Trecho fornecido:
★ ★ ★ ★ ★

João Bosco Botelho
O
mais importante curador divino na Grécia antiga foi Asclépio, filho de Apolo,
considerado, durante vários séculos, o deus da Medicina. Os doentes que recuperavam
a saúde nos templos desse deus grego tornaram públicos os agradecimentos por
meio de esculturas especificando o nome do doente e a cura milagrosa obtida.
Existem duas particularmente bem documentadas: o caso da cegueira de Phalysios
e o das varizes de outro paciente anônimo.
Muitos afrescos retratando Asclépio contêm a serpente enrolada no bastão.
A associação da cobra à medicina já estava presente na sociedade babilônica, mil
anos antes da pólis grega. Na Babilônia de Hammurabi, o deus da cura
Ningishzida, da região de Lagash, era representado por duas serpentes enroladas
numa vara de madeira.

★ ★ ★ ★ ★

Sobre a tarefa:
Pode repetir, sem nenhuma alteração, a parte do texto sobre Asclépio que vai de "Existem duas particularmente" a "vara de madeira.", incluindo essas palavras?

Dados armazenados:
★ ★ ★ ★ ★

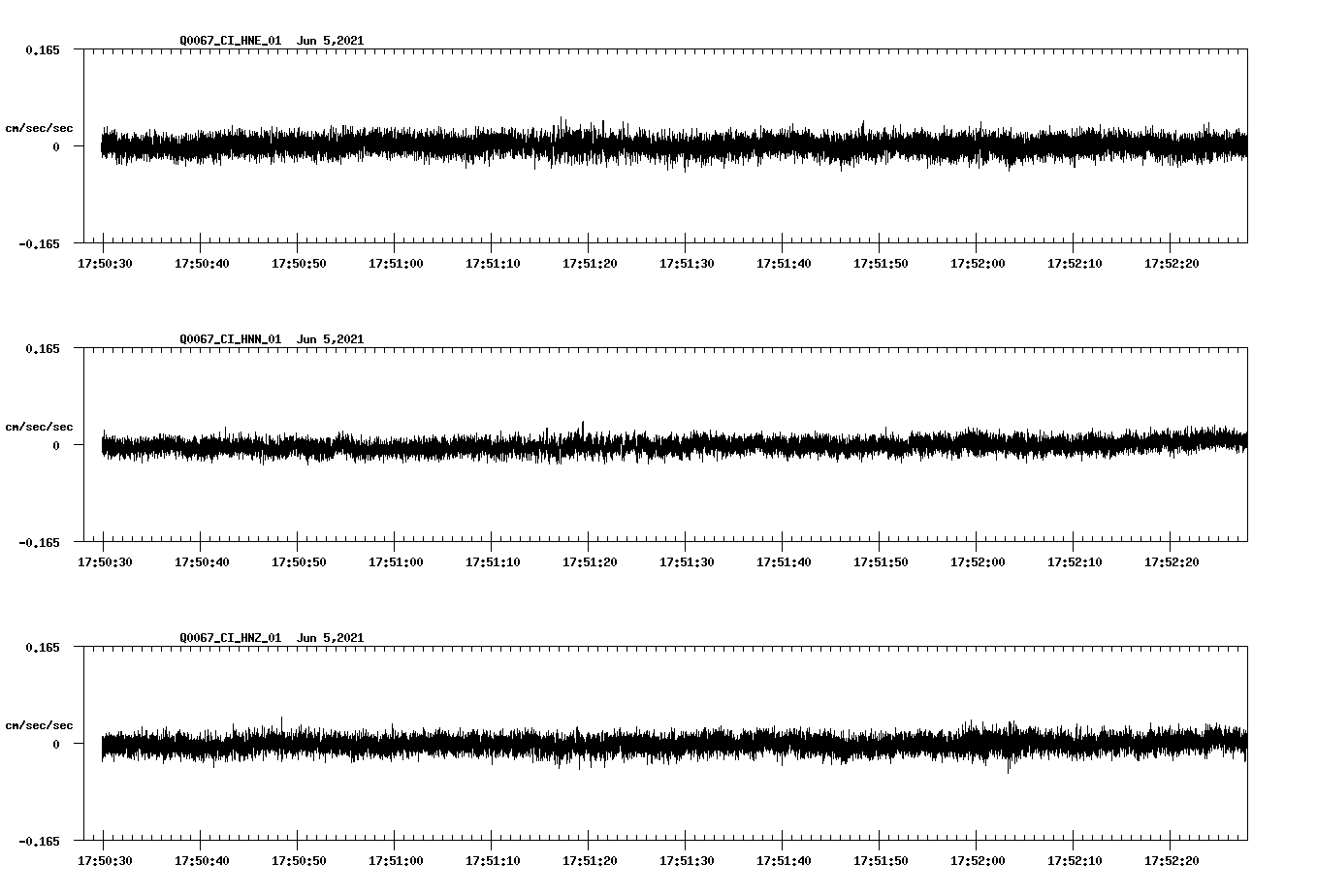
Task: Click the HNN waveform trace near its midpoint
Action: (669, 444)
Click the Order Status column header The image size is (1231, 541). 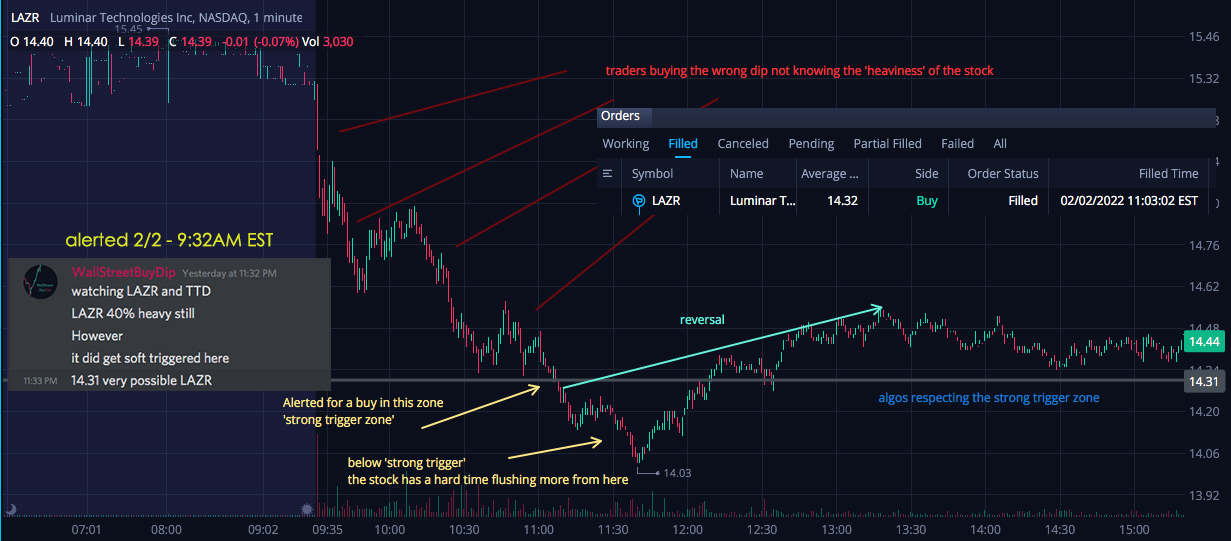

★ ★ ★ ★ ★

Resultado da tarefa:
Existem duas particularmente bem documentadas: o caso da cegueira de Phalysios
e o das varizes de outro paciente anônimo.
Muitos afrescos retratando Asclépio contêm a serpente enrolada no bastão.
A associação da cobra à medicina já estava presente na sociedade babilônica, mil
anos antes da pólis grega. Na Babilônia de Hammurabi, o deus da cura
Ningishzida, da região de Lagash, era representado por duas serpentes enroladas
numa vara de madeira.